▶ **EXTRAIT DU TEXTE**:
"""

Voilà un ouvrage qui a fait couler beaucoup d’encre et grincer les dents d’une certaine catégorie de féministes, ayatollahs de la pensée unique de ce qui, de point de vue, est devenue pour elles la Vérité Révélée : le genre n’est qu’une construction culturelle.

Idée que je tiens personnellement comme assez farfelue dans certains de ses développements extrêmes. Ne me lapidez-pas sur l’autel de l’ignorance, j’ai lu Beauvoir et son fameux « On ne naît pas femme, on le devient » (souvent mécompris), j’ai lu Butler, à vrai dire j’ai lu un nombre très conséquent de gros livres en anglais sur les gender studies. Et je n’ai jamais été pleinement convaincue.

J’ai même lu, dans les commentaires de je-ne-sais-plus-quel-blog qui parlait de Todorov, une intervenante annoncer qu’elle n’avait plus envie de lire cet éminent penseur depuis que sa femme (Nancy Huston, donc) avait commis cet essai (ce à quoi j’ai envie de répondre WTF ?).

"""

▶ **TRAVAIL DEMANDÉ**: Traduisez en anglais cette phrase de l'extrait sur les études de genre : « Et je n’ai jamais été pleinement convaincue. » Les lignes qui suivent ne jouent aucun rôle dans ce travail.

▶ **Relevés de localisation de mots et d'éléments**:
"""

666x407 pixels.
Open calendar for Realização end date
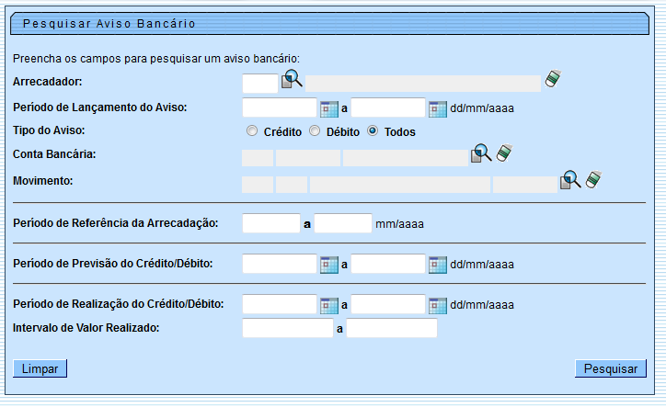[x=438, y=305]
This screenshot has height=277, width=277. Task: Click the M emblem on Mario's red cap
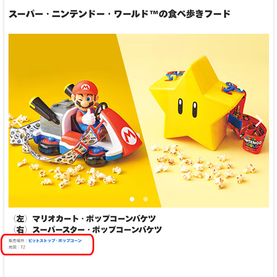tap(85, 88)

"""
"""

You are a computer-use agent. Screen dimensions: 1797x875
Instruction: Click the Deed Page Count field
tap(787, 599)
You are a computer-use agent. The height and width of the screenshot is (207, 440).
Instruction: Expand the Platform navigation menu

"""

▶ **RÉSULTAT OBTENU**: And I have never been fully convinced.